Our puppy is four and a half months old. She seems to be exhibiting alot of the traits mentioned by other people eg biting, problems coming back if she sees a dog or person she wants to make firends with etc. I am pleased to see that these things are likely to change with age.

What does concern me is that she is very scared of everday things like cars, bicycles etc. I can't even distract her, she gets so nervous she physically shakes with fear. I keep her walking if she is on the lead and don't make a big deal of it but some bikes passed us in the park last night and she dived into the undergrowth. I am concerned that something will scare her and she will run off in a blind panic.

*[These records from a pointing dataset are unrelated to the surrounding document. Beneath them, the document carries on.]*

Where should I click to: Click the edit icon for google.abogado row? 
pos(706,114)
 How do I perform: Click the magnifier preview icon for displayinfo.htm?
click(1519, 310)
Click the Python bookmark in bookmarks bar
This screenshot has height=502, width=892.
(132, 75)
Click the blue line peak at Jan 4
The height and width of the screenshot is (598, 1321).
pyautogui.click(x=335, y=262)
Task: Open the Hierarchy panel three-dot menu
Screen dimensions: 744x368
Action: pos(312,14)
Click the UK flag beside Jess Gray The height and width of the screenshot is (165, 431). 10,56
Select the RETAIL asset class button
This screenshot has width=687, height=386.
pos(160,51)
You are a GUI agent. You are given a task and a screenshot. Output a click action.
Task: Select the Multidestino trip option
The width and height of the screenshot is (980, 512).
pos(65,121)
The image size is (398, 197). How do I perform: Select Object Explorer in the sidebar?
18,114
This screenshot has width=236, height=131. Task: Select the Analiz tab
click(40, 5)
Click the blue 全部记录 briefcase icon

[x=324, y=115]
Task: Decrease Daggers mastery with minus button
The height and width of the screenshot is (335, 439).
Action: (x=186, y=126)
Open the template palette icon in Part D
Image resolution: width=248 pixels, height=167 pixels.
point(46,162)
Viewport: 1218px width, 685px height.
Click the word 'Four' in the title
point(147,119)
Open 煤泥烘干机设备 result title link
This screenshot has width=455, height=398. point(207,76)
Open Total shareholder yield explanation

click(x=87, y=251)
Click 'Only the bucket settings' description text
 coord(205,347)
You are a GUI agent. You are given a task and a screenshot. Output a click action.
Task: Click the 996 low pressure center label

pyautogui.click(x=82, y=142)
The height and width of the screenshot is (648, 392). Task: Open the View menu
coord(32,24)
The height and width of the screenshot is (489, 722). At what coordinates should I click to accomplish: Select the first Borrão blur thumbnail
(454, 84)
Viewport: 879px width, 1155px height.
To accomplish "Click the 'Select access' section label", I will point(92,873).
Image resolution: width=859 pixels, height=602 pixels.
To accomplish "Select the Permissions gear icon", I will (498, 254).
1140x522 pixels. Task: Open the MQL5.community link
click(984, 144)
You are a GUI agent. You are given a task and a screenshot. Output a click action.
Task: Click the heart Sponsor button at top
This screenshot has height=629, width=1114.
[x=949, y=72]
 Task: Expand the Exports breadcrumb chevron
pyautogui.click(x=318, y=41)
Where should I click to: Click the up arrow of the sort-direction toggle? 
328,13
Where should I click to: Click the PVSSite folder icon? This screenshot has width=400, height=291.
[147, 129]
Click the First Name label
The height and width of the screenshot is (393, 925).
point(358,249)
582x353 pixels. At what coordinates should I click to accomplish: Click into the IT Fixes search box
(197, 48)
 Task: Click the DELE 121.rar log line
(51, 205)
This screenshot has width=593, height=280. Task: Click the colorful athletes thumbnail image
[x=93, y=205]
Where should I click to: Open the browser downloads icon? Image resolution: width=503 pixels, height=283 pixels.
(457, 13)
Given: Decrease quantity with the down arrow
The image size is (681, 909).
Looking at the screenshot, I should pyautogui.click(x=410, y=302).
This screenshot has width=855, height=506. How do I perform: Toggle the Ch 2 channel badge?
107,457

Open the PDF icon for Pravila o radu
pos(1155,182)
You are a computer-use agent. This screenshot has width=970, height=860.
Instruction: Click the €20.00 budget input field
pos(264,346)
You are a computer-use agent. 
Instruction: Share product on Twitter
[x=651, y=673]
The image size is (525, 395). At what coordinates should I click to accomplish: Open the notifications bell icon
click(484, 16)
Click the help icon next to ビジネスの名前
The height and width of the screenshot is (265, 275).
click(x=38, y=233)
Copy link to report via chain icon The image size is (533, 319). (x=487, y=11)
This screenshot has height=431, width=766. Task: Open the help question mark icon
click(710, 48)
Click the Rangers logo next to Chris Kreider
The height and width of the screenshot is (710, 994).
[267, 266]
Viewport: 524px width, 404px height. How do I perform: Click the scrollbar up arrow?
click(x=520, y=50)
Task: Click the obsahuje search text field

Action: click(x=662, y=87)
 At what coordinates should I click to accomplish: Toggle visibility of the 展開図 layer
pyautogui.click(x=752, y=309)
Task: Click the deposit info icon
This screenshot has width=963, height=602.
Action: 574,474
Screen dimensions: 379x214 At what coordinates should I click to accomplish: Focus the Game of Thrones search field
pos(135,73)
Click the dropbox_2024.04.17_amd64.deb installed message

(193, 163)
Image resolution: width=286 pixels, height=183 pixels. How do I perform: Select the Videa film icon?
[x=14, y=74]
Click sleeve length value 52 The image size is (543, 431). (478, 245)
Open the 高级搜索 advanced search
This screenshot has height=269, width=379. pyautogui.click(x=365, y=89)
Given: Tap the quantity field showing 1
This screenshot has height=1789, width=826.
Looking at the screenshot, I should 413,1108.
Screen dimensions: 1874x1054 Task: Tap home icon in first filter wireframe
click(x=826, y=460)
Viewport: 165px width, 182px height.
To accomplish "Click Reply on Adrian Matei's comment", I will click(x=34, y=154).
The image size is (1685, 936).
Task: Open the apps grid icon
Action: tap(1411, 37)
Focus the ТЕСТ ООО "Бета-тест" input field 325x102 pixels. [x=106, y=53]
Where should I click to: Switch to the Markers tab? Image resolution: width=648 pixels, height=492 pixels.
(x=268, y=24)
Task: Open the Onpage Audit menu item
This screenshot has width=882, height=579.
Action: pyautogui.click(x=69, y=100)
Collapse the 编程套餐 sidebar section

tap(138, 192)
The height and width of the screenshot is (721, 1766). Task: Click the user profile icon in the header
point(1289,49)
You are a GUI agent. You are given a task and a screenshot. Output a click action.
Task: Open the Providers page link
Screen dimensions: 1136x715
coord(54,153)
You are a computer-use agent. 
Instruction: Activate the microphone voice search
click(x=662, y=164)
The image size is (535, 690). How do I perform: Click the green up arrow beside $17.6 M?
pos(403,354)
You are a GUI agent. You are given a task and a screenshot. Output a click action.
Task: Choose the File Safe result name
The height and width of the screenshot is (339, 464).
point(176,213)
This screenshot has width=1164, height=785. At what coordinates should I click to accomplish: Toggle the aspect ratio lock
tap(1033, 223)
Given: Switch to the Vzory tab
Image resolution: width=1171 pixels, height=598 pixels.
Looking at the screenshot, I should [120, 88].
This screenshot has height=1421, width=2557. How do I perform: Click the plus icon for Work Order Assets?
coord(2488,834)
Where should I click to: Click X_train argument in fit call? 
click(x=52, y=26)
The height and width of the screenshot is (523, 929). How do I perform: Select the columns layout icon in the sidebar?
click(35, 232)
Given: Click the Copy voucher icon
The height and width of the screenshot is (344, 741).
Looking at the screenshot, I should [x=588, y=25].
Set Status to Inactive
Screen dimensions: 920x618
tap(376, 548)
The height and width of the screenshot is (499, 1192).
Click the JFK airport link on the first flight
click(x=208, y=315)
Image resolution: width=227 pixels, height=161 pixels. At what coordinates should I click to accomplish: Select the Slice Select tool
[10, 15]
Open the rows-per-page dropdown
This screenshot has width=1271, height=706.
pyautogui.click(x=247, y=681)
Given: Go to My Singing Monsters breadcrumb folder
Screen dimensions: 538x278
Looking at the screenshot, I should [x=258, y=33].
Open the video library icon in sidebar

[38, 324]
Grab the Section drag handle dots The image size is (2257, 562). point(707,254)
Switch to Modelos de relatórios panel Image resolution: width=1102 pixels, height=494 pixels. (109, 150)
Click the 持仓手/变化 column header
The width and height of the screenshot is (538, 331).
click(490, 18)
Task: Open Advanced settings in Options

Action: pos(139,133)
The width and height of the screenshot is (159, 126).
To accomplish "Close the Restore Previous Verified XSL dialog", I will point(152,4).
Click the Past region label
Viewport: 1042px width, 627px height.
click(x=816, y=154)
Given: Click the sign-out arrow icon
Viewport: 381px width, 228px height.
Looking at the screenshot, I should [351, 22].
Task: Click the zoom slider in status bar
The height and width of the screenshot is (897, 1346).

I would be really grateful if anyone can offer some advice on how to help her. I don't know, maybe this will be something else that she will grow out of - hopefully.

Thanks
Tracey


----------



## gunnr (Aug 14, 2009)

Tracey

Each puppy/dog is unique. Some take to things quicker than others, some get comfortable faster than others. She sounds like what she is, a 4 month old puppy. Cars, bicycles and such are not yet part of her everyday life, but they will be
In her own home environment does she exhibit a higher degree of confidence? or is there still a lack of confidence?
There is a training technique that you have accidentally stumbled on. When dogs need to be brought more fully under control, trainers change their environment to make them a little more dependent on them and increase their focus and attention span. It works well when you can control the variables. In this case though the variables are outside of your control.
I think she'll grow out of it personally, but in the meantime try to use the "advance and retreat" philosophy. Introduce her to something from a distance, give her time to make a mental picture. Remove the stimulus, ie. the bike, for a time and then come back to it. Give her time to examine it. Next time you hear the bikes pick her up first and let her watch them go by a few times. She is still at a point in her life that she needs to feel protected. Bikes are scary .
I've had two dogs that would put their tale between their legs and slink off and hide if I had a shotgun out in the house, You'd swear they were gun shy. Ring a bell with the shotgun out and and they were 4ft off the ground heading for the door and the truck to go hunting, not gun shy at all. They put pictures together in their minds, and I guess for those two guys shotguns in the house weren't part of their picture.
Stop the biting and nipping at this age. It's a lot easier.
The come command at 4 months is a hit or miss thing, but it's a pretty sure bet she's not completely leash trained. That would be way too much to ask of a 4 month old puppy. Keep her on a check cord and " very gently" reel her in when the come command is given, making a big fuss over her the whole time. She's old enough to start her walking at heel on a leash for a few minutes at a time. Walking at heel is control for the handler.
I really think though that she's going to be just fine. She's bold enough to go make friends, she'll pick up the confidence as she's socialized more.


----------



## madaboutvizslas (Nov 12, 2008)

My V had similar "scared" episodes when she was younger. I used to walk her every morning while it was still dark, just the street lights. One morning the neighbour put out big black rubbish sacks (normally a big plastic bin). I didn't take much notice but the V stopped in her tracks from 30ft away. Took her about 15mins to finally appraoch them. They have spectaculary good memories. It always amazes me how she can remember a hardly visible game trail when we haven't been down it for a month.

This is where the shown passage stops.